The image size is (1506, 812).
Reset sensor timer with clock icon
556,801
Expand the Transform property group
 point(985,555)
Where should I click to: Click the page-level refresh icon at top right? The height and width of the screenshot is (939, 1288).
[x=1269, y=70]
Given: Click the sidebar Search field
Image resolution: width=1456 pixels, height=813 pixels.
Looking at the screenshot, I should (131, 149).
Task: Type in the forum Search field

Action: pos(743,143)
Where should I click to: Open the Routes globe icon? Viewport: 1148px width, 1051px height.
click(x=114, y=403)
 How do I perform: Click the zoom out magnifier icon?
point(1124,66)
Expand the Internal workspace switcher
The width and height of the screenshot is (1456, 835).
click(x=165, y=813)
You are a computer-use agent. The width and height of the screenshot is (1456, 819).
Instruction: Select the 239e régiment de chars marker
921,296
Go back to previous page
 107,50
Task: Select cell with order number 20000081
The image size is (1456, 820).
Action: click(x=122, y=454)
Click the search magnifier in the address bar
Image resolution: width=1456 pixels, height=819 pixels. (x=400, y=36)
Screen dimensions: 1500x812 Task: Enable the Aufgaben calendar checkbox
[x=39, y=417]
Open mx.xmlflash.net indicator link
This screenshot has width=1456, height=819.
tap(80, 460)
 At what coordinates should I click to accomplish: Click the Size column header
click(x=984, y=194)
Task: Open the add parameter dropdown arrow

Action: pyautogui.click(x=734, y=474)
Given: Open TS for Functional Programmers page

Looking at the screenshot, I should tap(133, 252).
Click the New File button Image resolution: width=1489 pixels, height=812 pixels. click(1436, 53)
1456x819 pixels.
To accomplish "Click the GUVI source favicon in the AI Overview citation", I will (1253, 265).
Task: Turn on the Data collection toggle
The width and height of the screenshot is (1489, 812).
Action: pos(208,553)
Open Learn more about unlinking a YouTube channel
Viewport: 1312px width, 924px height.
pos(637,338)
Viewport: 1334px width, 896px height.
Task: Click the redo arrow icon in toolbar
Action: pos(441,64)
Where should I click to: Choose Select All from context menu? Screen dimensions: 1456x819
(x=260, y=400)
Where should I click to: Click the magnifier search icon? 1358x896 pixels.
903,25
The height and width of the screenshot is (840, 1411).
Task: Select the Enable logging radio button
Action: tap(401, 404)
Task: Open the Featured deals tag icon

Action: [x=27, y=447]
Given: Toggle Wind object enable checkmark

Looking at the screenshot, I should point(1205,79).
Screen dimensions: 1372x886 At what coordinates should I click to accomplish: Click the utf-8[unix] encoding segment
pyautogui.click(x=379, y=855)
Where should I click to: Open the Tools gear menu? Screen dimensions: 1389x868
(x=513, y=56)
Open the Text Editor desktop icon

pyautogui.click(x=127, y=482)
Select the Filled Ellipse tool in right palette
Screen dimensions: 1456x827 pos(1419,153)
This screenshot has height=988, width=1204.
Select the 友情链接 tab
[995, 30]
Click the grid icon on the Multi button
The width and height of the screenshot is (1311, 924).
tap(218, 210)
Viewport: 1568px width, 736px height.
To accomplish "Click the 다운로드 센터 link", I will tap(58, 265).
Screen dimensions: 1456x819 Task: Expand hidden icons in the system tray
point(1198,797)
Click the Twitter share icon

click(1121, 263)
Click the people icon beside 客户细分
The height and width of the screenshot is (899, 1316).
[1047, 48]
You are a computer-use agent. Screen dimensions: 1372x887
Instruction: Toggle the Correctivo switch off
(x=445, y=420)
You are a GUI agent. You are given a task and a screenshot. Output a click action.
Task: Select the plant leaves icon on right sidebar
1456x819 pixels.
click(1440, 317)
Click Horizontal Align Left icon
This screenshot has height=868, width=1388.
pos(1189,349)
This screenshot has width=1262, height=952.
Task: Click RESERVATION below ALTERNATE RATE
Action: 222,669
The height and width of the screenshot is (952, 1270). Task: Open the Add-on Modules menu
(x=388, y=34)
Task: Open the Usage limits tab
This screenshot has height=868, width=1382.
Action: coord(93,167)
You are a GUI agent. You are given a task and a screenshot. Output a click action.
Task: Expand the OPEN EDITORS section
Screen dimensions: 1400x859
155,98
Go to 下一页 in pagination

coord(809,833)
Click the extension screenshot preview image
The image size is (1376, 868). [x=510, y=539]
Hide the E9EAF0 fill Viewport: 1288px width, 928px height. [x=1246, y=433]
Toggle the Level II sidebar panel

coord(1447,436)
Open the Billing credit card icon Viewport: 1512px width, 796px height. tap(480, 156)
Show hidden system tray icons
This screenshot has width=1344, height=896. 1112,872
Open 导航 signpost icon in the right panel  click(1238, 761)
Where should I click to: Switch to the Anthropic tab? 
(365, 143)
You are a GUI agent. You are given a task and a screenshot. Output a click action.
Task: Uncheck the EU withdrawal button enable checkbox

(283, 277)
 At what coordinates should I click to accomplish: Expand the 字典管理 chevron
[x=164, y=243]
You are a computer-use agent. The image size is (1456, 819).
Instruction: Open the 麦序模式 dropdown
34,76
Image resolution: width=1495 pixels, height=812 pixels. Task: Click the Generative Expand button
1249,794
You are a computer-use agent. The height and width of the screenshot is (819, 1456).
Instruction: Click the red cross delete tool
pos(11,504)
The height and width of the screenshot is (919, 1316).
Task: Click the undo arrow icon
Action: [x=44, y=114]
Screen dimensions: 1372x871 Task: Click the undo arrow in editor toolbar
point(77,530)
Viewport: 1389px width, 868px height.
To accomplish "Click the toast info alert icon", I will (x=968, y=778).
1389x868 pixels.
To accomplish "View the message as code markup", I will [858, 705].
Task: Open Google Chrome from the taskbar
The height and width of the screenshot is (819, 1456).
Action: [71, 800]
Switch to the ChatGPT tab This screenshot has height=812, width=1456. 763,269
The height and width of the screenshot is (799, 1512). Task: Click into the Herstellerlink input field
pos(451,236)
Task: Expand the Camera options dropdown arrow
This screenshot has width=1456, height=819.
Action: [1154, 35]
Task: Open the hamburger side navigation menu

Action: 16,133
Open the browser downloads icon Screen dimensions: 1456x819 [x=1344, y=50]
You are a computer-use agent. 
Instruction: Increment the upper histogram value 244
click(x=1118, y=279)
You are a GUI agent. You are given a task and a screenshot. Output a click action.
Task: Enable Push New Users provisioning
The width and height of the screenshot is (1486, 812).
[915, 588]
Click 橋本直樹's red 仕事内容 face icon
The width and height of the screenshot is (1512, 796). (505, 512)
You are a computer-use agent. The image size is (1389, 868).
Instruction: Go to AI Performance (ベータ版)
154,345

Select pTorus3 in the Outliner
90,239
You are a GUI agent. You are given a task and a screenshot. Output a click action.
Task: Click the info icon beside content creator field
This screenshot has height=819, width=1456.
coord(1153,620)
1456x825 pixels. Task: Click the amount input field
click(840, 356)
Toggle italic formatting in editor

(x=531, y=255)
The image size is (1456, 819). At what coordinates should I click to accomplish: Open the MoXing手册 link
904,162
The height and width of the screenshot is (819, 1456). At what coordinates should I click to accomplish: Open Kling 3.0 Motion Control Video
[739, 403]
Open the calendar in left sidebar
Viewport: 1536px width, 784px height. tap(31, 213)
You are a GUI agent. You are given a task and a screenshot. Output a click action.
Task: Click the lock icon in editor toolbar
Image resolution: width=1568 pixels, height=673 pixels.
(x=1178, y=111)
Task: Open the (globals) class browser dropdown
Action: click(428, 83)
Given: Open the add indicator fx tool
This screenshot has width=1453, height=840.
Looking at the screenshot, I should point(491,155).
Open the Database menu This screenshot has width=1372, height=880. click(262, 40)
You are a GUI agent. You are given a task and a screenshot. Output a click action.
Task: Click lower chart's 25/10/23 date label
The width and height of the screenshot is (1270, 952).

* The task: The full listing should be output exactly, line for line.

* Output:
The image size is (1506, 812).
Reset sensor timer with clock icon
556,801
Expand the Transform property group
 point(985,555)
Where should I click to: Click the page-level refresh icon at top right? The height and width of the screenshot is (939, 1288).
[x=1269, y=70]
Given: Click the sidebar Search field
Image resolution: width=1456 pixels, height=813 pixels.
Looking at the screenshot, I should (131, 149).
Task: Type in the forum Search field

Action: pos(743,143)
Where should I click to: Open the Routes globe icon? Viewport: 1148px width, 1051px height.
click(x=114, y=403)
 How do I perform: Click the zoom out magnifier icon?
point(1124,66)
Expand the Internal workspace switcher
The width and height of the screenshot is (1456, 835).
click(x=165, y=813)
You are a computer-use agent. The width and height of the screenshot is (1456, 819).
Instruction: Select the 239e régiment de chars marker
921,296
Go back to previous page
 107,50
Task: Select cell with order number 20000081
The image size is (1456, 820).
Action: click(x=122, y=454)
Click the search magnifier in the address bar
Image resolution: width=1456 pixels, height=819 pixels. (x=400, y=36)
Screen dimensions: 1500x812 Task: Enable the Aufgaben calendar checkbox
[x=39, y=417]
Open mx.xmlflash.net indicator link
This screenshot has width=1456, height=819.
tap(80, 460)
 At what coordinates should I click to accomplish: Click the Size column header
click(x=984, y=194)
Task: Open the add parameter dropdown arrow

Action: pyautogui.click(x=734, y=474)
Given: Open TS for Functional Programmers page

Looking at the screenshot, I should tap(133, 252).
Click the New File button Image resolution: width=1489 pixels, height=812 pixels. click(1436, 53)
1456x819 pixels.
To accomplish "Click the GUVI source favicon in the AI Overview citation", I will (1253, 265).
Task: Turn on the Data collection toggle
The width and height of the screenshot is (1489, 812).
Action: pos(208,553)
Open Learn more about unlinking a YouTube channel
Viewport: 1312px width, 924px height.
pos(637,338)
Viewport: 1334px width, 896px height.
Task: Click the redo arrow icon in toolbar
Action: pos(441,64)
Where should I click to: Choose Select All from context menu? Screen dimensions: 1456x819
(x=260, y=400)
Where should I click to: Click the magnifier search icon? 1358x896 pixels.
903,25
The height and width of the screenshot is (840, 1411).
Task: Select the Enable logging radio button
Action: tap(401, 404)
Task: Open the Featured deals tag icon

Action: [x=27, y=447]
Given: Toggle Wind object enable checkmark

Looking at the screenshot, I should point(1205,79).
Screen dimensions: 1372x886 At what coordinates should I click to accomplish: Click the utf-8[unix] encoding segment
pyautogui.click(x=379, y=855)
Where should I click to: Open the Tools gear menu? Screen dimensions: 1389x868
(x=513, y=56)
Open the Text Editor desktop icon

pyautogui.click(x=127, y=482)
Select the Filled Ellipse tool in right palette
Screen dimensions: 1456x827 pos(1419,153)
This screenshot has height=988, width=1204.
Select the 友情链接 tab
[995, 30]
Click the grid icon on the Multi button
The width and height of the screenshot is (1311, 924).
tap(218, 210)
Viewport: 1568px width, 736px height.
To accomplish "Click the 다운로드 센터 link", I will tap(58, 265).
Screen dimensions: 1456x819 Task: Expand hidden icons in the system tray
point(1198,797)
Click the Twitter share icon

click(1121, 263)
Click the people icon beside 客户细分
The height and width of the screenshot is (899, 1316).
[1047, 48]
You are a computer-use agent. Screen dimensions: 1372x887
Instruction: Toggle the Correctivo switch off
(x=445, y=420)
You are a GUI agent. You are given a task and a screenshot. Output a click action.
Task: Select the plant leaves icon on right sidebar
1456x819 pixels.
click(1440, 317)
Click Horizontal Align Left icon
This screenshot has height=868, width=1388.
pos(1189,349)
This screenshot has width=1262, height=952.
Task: Click RESERVATION below ALTERNATE RATE
Action: 222,669
The height and width of the screenshot is (952, 1270). Task: Open the Add-on Modules menu
(x=388, y=34)
Task: Open the Usage limits tab
This screenshot has height=868, width=1382.
Action: coord(93,167)
You are a GUI agent. You are given a task and a screenshot. Output a click action.
Task: Expand the OPEN EDITORS section
Screen dimensions: 1400x859
155,98
Go to 下一页 in pagination

coord(809,833)
Click the extension screenshot preview image
The image size is (1376, 868). [x=510, y=539]
Hide the E9EAF0 fill Viewport: 1288px width, 928px height. [x=1246, y=433]
Toggle the Level II sidebar panel

coord(1447,436)
Open the Billing credit card icon Viewport: 1512px width, 796px height. tap(480, 156)
Show hidden system tray icons
This screenshot has width=1344, height=896. 1112,872
Open 导航 signpost icon in the right panel  click(1238, 761)
Where should I click to: Switch to the Anthropic tab? 
(365, 143)
You are a GUI agent. You are given a task and a screenshot. Output a click action.
Task: Uncheck the EU withdrawal button enable checkbox

(283, 277)
 At what coordinates should I click to accomplish: Expand the 字典管理 chevron
[x=164, y=243]
You are a computer-use agent. The image size is (1456, 819).
Instruction: Open the 麦序模式 dropdown
34,76
Image resolution: width=1495 pixels, height=812 pixels. Task: Click the Generative Expand button
1249,794
You are a computer-use agent. The height and width of the screenshot is (819, 1456).
Instruction: Click the red cross delete tool
pos(11,504)
The height and width of the screenshot is (919, 1316).
Task: Click the undo arrow icon
Action: [x=44, y=114]
Screen dimensions: 1372x871 Task: Click the undo arrow in editor toolbar
point(77,530)
Viewport: 1389px width, 868px height.
To accomplish "Click the toast info alert icon", I will (x=968, y=778).
1389x868 pixels.
To accomplish "View the message as code markup", I will [858, 705].
Task: Open Google Chrome from the taskbar
The height and width of the screenshot is (819, 1456).
Action: [71, 800]
Switch to the ChatGPT tab This screenshot has height=812, width=1456. 763,269
The height and width of the screenshot is (799, 1512). Task: Click into the Herstellerlink input field
pos(451,236)
Task: Expand the Camera options dropdown arrow
This screenshot has width=1456, height=819.
Action: [1154, 35]
Task: Open the hamburger side navigation menu

Action: 16,133
Open the browser downloads icon Screen dimensions: 1456x819 [x=1344, y=50]
You are a computer-use agent. 
Instruction: Increment the upper histogram value 244
click(x=1118, y=279)
You are a GUI agent. You are given a task and a screenshot. Output a click action.
Task: Enable Push New Users provisioning
The width and height of the screenshot is (1486, 812).
[915, 588]
Click 橋本直樹's red 仕事内容 face icon
The width and height of the screenshot is (1512, 796). (505, 512)
You are a computer-use agent. The image size is (1389, 868).
Instruction: Go to AI Performance (ベータ版)
154,345

Select pTorus3 in the Outliner
90,239
You are a GUI agent. You are given a task and a screenshot. Output a click action.
Task: Click the info icon beside content creator field
This screenshot has height=819, width=1456.
coord(1153,620)
1456x825 pixels. Task: Click the amount input field
click(840, 356)
Toggle italic formatting in editor

(x=531, y=255)
The image size is (1456, 819). At what coordinates should I click to accomplish: Open the MoXing手册 link
904,162
The height and width of the screenshot is (819, 1456). At what coordinates should I click to accomplish: Open Kling 3.0 Motion Control Video
[739, 403]
Open the calendar in left sidebar
Viewport: 1536px width, 784px height. tap(31, 213)
You are a GUI agent. You are given a task and a screenshot. Output a click action.
Task: Click the lock icon in editor toolbar
Image resolution: width=1568 pixels, height=673 pixels.
(x=1178, y=111)
Task: Open the (globals) class browser dropdown
Action: click(428, 83)
Given: Open the add indicator fx tool
This screenshot has width=1453, height=840.
Looking at the screenshot, I should point(491,155).
Open the Database menu This screenshot has width=1372, height=880. click(262, 40)
You are a GUI agent. You are given a task and a screenshot. Output a click action.
Task: Click lower chart's 25/10/23 date label
The width and height of the screenshot is (1270, 952).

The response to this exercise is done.